Charles Thomas Frye (born August 28, 1981) is a former American football quarterback and former quarterbacks coach for the Miami Dolphins of the National Football League (NFL). He was drafted by the Cleveland Browns in the third round of the 2005 NFL Draft. He played college football at Akron. He's currently offensive coordinator for Florida Atantic

Early years
Frye graduated from Willard High School in Willard, Ohio, and was a football standout at quarterback under coach Chris Hawkins. He broke 17 of the school's all-time football records. In his senior season, Frye led the Crimson Flashes to a 10-2 record, earning the Northwest District Player of the Year award and First-team All-Ohio Division III team honors. Frye excelled in basketball; during his senior season he earned First-team All-Northwest District and Honorable Mention All-Ohio Honors and helped lead the Crimson Flashes to a 22-3 record, a Northern Ohio League Championship and a Sweet 16 berth.

College career
Frye broke 54 football records during his college career at the University of Akron. After red-shirting in freshman year, Frye was named starting quarterback in just the second game of his freshman season. Frye won the MVP award at the 2005 Senior Bowl in Mobile, Alabama.

Statistics
Source:

Numbers in Bold are Akron school records

Professional career

Cleveland Browns
Frye was selected in the third round (67th overall) of the 2005 NFL Draft by the Browns. His first NFL start came against the Jacksonville Jaguars in week 13. He passed for 226 yards with two touchdowns, both to fellow rookie Braylon Edwards, and set a Browns rookie record for a single game with a 136.7 passer rating. Frye started the final five games of the 2005 season for the Browns, compiling a record of 2-3.
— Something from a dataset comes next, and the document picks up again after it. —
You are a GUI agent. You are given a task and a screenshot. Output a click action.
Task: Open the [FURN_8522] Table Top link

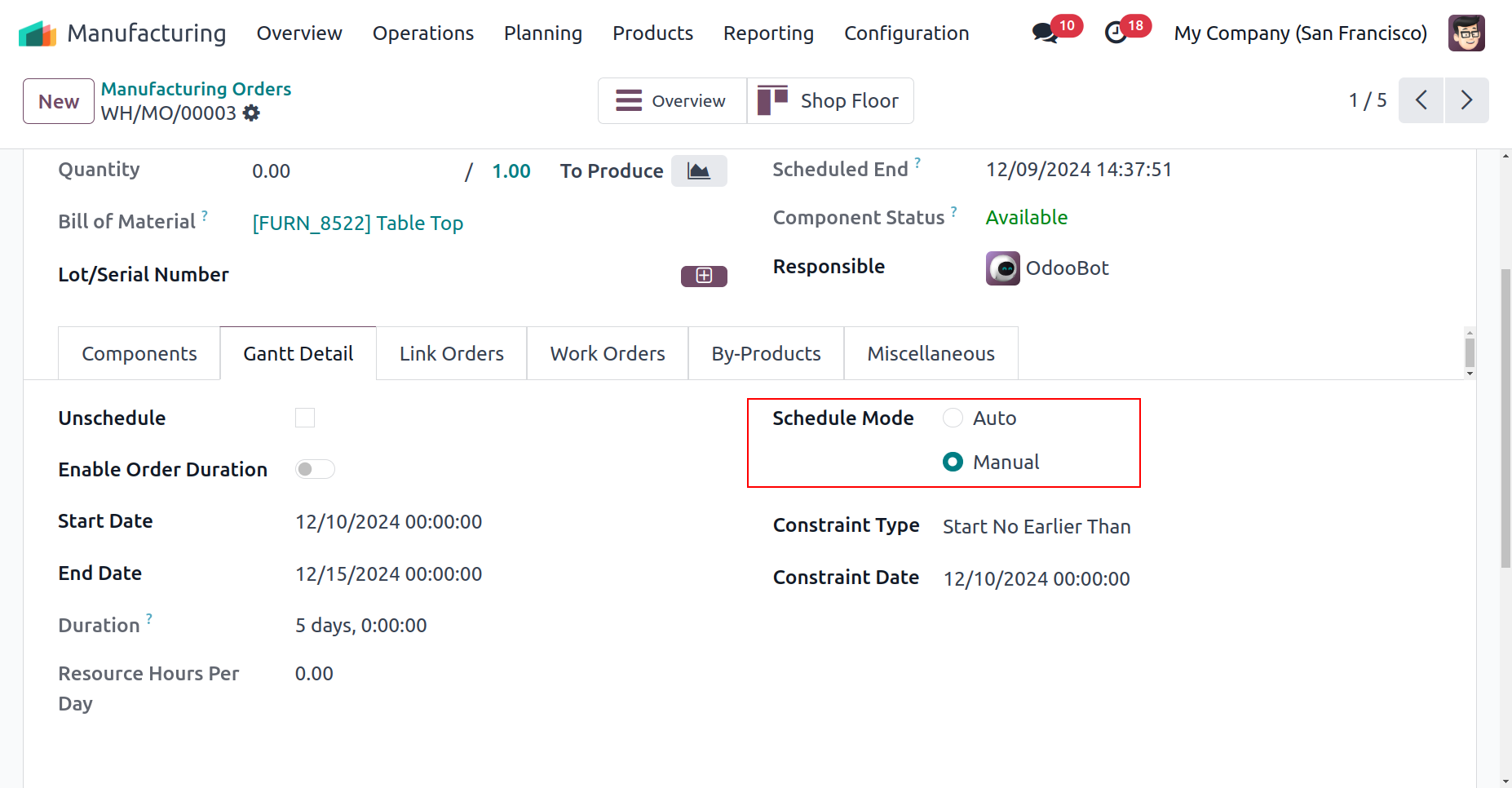357,224
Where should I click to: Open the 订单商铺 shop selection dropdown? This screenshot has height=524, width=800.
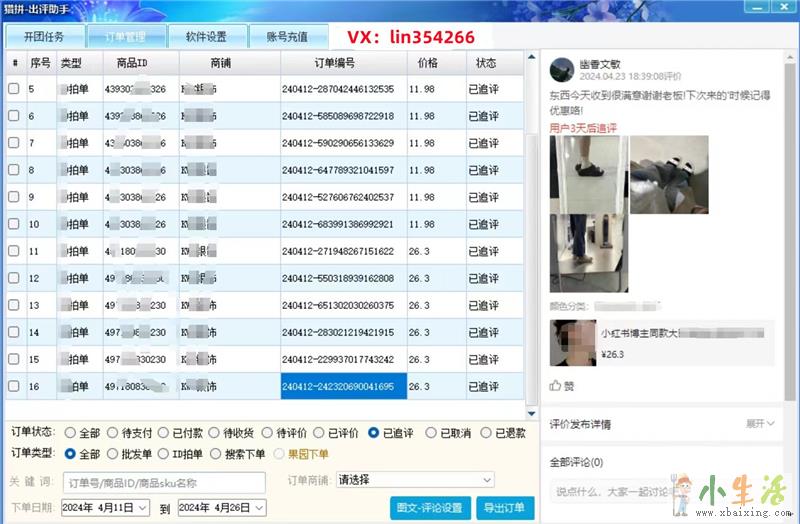pyautogui.click(x=415, y=480)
Frye was named starting quarterback for the 2006 NFL season.

After a battle in the preseason with Derek Anderson and rookie Brady Quinn, Frye won the starting quarterback job for the 2007 season. In the first game against the Pittsburgh Steelers, Frye struggled during the first few minutes. Anderson replaced him for the remainder of the game. Anderson remained the starter for the rest of the year and made the Pro Bowl.

Seattle Seahawks
On September 11, Frye was traded to the Seattle Seahawks for a sixth-round draft pick. He was the Seahawks' third-string quarterback behind Matt Hasselbeck and Seneca Wallace. Frye made his first start of the 2008 season against the Green Bay Packers.

Oakland Raiders
An unrestricted free agent following the 2008 season, Frye signed with the Oakland Raiders on June 8, 2009.

On December 16, 2009, Raiders Head Coach Tom Cable named Frye the starting quarterback of the Oakland Raiders after Bruce Gradkowski was injured with two torn MCL's.  Frye surpassed former starter and number one overall draft pick JaMarcus Russell after Russell was sacked six times in relief of Gradkowski the previous week in a game against the Washington Redskins.

On December 20, 2009, Frye made his first start against the Denver Broncos, but was injured early in the fourth quarter and JaMarcus Russell came in to win the game.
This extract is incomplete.